Where the records appear below, transcribe them exactly, leaving none out.
=== Entries supplied ===
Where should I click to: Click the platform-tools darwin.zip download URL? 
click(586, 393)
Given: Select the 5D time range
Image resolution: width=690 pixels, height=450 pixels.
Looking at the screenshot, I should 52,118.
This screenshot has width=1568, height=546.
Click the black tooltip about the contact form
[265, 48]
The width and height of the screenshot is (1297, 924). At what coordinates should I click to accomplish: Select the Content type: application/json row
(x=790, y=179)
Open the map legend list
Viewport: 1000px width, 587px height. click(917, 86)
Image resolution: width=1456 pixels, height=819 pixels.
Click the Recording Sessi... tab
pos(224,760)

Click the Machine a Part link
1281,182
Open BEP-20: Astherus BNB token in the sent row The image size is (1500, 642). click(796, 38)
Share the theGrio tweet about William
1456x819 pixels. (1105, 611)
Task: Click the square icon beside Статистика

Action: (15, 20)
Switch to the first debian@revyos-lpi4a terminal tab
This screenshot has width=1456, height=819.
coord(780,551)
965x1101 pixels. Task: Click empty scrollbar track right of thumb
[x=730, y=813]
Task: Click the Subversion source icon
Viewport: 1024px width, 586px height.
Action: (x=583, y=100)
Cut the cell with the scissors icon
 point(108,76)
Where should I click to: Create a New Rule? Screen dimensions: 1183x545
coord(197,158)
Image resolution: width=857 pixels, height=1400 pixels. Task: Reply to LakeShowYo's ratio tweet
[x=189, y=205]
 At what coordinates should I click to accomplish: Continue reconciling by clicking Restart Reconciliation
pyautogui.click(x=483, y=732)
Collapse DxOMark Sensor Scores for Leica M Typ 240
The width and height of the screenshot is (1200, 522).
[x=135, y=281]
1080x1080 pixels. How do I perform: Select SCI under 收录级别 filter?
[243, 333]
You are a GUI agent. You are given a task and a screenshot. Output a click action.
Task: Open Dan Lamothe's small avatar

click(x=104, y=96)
===
**Finished task:**
Where should I click to: Click the platform-tools darwin.zip download URL? 
click(586, 393)
Given: Select the 5D time range
Image resolution: width=690 pixels, height=450 pixels.
Looking at the screenshot, I should 52,118.
This screenshot has width=1568, height=546.
Click the black tooltip about the contact form
[265, 48]
The width and height of the screenshot is (1297, 924). At what coordinates should I click to accomplish: Select the Content type: application/json row
(x=790, y=179)
Open the map legend list
Viewport: 1000px width, 587px height. click(917, 86)
Image resolution: width=1456 pixels, height=819 pixels.
Click the Recording Sessi... tab
pos(224,760)

Click the Machine a Part link
1281,182
Open BEP-20: Astherus BNB token in the sent row The image size is (1500, 642). click(796, 38)
Share the theGrio tweet about William
1456x819 pixels. (1105, 611)
Task: Click the square icon beside Статистика

Action: (15, 20)
Switch to the first debian@revyos-lpi4a terminal tab
This screenshot has width=1456, height=819.
coord(780,551)
965x1101 pixels. Task: Click empty scrollbar track right of thumb
[x=730, y=813]
Task: Click the Subversion source icon
Viewport: 1024px width, 586px height.
Action: (x=583, y=100)
Cut the cell with the scissors icon
 point(108,76)
Where should I click to: Create a New Rule? Screen dimensions: 1183x545
coord(197,158)
Image resolution: width=857 pixels, height=1400 pixels. Task: Reply to LakeShowYo's ratio tweet
[x=189, y=205]
 At what coordinates should I click to accomplish: Continue reconciling by clicking Restart Reconciliation
pyautogui.click(x=483, y=732)
Collapse DxOMark Sensor Scores for Leica M Typ 240
The width and height of the screenshot is (1200, 522).
[x=135, y=281]
1080x1080 pixels. How do I perform: Select SCI under 收录级别 filter?
[243, 333]
You are a GUI agent. You are given a task and a screenshot. Output a click action.
Task: Open Dan Lamothe's small avatar

click(x=104, y=96)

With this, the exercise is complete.